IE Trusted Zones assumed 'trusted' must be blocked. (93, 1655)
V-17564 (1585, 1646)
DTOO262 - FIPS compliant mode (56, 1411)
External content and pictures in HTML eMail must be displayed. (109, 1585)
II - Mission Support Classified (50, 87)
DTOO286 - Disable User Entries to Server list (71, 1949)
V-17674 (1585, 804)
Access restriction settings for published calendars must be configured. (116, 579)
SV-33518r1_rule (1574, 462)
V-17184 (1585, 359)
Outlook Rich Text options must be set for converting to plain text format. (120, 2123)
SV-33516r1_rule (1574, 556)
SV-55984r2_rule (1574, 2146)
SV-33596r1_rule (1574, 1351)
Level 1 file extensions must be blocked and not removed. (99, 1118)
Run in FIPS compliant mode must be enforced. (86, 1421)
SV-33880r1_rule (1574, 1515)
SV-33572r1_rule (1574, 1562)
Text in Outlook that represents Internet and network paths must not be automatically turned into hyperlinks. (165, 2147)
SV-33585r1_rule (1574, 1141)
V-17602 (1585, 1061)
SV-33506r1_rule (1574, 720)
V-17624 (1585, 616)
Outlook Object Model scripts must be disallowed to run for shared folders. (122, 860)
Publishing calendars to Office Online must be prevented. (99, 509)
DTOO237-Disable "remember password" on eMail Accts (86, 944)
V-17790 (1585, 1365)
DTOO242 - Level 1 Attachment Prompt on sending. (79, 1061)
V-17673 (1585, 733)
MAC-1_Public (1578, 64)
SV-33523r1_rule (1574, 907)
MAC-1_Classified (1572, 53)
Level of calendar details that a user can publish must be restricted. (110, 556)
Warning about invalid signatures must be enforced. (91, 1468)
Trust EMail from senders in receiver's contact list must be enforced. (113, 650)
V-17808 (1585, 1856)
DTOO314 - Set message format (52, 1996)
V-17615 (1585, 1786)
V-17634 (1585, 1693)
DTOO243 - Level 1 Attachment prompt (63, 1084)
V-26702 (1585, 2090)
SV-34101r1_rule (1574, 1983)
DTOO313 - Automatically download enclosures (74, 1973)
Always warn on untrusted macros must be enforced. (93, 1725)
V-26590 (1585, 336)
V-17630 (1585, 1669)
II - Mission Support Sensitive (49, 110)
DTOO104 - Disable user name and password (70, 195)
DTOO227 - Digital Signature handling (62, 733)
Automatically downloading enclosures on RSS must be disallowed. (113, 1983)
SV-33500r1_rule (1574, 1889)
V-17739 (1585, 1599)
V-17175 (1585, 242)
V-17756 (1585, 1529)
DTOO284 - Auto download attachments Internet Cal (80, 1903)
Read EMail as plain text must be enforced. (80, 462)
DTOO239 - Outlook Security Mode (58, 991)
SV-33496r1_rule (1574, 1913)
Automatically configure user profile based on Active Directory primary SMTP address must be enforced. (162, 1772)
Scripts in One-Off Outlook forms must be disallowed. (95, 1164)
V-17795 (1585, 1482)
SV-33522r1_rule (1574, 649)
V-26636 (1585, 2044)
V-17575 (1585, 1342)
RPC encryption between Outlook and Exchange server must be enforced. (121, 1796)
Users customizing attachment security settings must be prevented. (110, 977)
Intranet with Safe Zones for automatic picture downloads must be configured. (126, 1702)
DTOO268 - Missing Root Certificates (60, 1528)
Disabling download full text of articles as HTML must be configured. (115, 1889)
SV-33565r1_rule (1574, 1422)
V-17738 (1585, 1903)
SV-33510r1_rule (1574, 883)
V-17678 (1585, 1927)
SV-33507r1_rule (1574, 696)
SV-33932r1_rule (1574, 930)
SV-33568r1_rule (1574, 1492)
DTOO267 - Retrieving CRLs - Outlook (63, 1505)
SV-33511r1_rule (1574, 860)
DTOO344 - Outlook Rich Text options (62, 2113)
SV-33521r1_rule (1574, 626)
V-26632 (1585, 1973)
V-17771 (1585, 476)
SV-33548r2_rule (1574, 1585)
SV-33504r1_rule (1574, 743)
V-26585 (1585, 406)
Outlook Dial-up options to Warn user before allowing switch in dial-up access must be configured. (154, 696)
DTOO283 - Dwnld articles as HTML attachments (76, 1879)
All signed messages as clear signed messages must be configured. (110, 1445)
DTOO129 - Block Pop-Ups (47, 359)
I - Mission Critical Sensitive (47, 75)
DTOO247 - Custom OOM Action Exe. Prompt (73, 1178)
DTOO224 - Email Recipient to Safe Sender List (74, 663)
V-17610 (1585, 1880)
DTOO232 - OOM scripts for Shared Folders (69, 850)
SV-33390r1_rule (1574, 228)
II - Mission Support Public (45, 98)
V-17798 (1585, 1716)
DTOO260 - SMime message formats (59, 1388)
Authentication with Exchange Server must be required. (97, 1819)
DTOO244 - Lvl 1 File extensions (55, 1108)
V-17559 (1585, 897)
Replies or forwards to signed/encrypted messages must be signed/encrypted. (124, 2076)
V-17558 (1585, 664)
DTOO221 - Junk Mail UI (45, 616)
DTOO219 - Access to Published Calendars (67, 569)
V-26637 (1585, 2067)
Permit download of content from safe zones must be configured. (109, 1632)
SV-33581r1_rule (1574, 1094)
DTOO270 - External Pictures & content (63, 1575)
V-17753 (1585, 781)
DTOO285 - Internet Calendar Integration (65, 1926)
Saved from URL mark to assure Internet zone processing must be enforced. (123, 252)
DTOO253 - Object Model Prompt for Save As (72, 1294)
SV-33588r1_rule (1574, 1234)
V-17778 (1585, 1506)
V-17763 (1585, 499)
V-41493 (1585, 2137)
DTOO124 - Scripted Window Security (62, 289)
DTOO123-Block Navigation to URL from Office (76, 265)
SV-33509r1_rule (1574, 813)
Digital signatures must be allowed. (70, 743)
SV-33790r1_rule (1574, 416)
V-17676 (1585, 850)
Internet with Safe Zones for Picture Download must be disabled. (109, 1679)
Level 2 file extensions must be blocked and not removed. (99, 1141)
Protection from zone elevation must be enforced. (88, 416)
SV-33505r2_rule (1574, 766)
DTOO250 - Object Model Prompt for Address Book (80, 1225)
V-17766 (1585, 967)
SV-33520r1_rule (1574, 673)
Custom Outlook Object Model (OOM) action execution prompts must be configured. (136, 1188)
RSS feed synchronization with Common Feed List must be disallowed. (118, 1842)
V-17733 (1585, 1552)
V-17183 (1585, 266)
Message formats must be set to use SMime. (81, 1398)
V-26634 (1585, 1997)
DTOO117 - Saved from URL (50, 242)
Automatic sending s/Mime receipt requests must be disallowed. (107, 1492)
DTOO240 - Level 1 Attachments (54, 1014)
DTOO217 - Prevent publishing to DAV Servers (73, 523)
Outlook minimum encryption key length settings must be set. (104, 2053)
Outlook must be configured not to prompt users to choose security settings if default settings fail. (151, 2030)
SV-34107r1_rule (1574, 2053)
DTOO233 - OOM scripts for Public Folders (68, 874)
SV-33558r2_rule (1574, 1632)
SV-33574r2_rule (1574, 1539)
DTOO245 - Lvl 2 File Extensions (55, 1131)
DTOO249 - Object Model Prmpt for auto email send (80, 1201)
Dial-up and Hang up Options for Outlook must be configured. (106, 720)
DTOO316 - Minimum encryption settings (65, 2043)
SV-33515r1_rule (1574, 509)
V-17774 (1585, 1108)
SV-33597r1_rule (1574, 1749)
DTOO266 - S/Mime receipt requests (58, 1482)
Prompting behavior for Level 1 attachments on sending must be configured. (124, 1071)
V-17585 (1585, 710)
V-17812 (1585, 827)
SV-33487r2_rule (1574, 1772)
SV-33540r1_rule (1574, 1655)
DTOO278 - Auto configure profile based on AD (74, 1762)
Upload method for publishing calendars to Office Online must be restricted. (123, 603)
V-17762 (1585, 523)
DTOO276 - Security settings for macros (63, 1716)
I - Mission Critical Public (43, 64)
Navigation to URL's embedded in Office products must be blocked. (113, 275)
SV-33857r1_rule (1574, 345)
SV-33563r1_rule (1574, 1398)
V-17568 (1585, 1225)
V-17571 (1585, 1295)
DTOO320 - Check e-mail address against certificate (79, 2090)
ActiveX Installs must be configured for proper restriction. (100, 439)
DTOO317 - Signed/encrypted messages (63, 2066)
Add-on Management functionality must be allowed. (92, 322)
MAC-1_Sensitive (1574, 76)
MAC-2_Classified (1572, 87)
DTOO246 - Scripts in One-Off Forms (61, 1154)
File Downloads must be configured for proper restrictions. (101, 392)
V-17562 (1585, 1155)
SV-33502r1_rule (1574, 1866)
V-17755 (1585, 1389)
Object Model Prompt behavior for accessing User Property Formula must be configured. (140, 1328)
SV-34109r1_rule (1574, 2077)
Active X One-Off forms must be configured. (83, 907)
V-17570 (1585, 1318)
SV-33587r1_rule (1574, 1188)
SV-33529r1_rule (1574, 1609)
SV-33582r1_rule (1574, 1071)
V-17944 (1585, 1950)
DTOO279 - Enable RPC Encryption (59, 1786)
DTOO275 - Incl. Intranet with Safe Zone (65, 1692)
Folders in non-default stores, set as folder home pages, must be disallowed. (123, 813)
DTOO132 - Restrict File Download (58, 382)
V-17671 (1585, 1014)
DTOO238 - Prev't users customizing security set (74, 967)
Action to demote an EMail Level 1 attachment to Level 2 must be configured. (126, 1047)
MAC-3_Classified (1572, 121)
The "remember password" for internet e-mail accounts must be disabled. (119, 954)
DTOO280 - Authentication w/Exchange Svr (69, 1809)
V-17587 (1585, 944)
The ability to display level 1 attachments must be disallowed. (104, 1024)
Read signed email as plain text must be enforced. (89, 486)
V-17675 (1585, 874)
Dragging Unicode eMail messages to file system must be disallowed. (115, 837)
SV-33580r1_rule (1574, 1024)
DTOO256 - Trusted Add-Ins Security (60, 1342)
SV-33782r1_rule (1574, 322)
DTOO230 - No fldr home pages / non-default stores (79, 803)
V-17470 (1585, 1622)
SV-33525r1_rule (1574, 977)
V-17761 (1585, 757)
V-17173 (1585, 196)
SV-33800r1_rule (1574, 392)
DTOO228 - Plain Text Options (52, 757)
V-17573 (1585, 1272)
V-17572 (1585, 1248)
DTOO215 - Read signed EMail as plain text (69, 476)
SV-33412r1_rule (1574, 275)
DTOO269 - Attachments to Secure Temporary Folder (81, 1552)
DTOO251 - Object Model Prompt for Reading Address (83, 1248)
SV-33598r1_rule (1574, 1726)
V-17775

========

*WORK TASK*
The lines to return are those in the entries above that hold "disallowed".

*ANSWER SPACE*
Outlook Object Model scripts must be disallowed to run for shared folders. (122, 860)
Automatically downloading enclosures on RSS must be disallowed. (113, 1983)
Scripts in One-Off Outlook forms must be disallowed. (95, 1164)
RSS feed synchronization with Common Feed List must be disallowed. (118, 1842)
Automatic sending s/Mime receipt requests must be disallowed. (107, 1492)
Folders in non-default stores, set as folder home pages, must be disallowed. (123, 813)
The ability to display level 1 attachments must be disallowed. (104, 1024)
Dragging Unicode eMail messages to file system must be disallowed. (115, 837)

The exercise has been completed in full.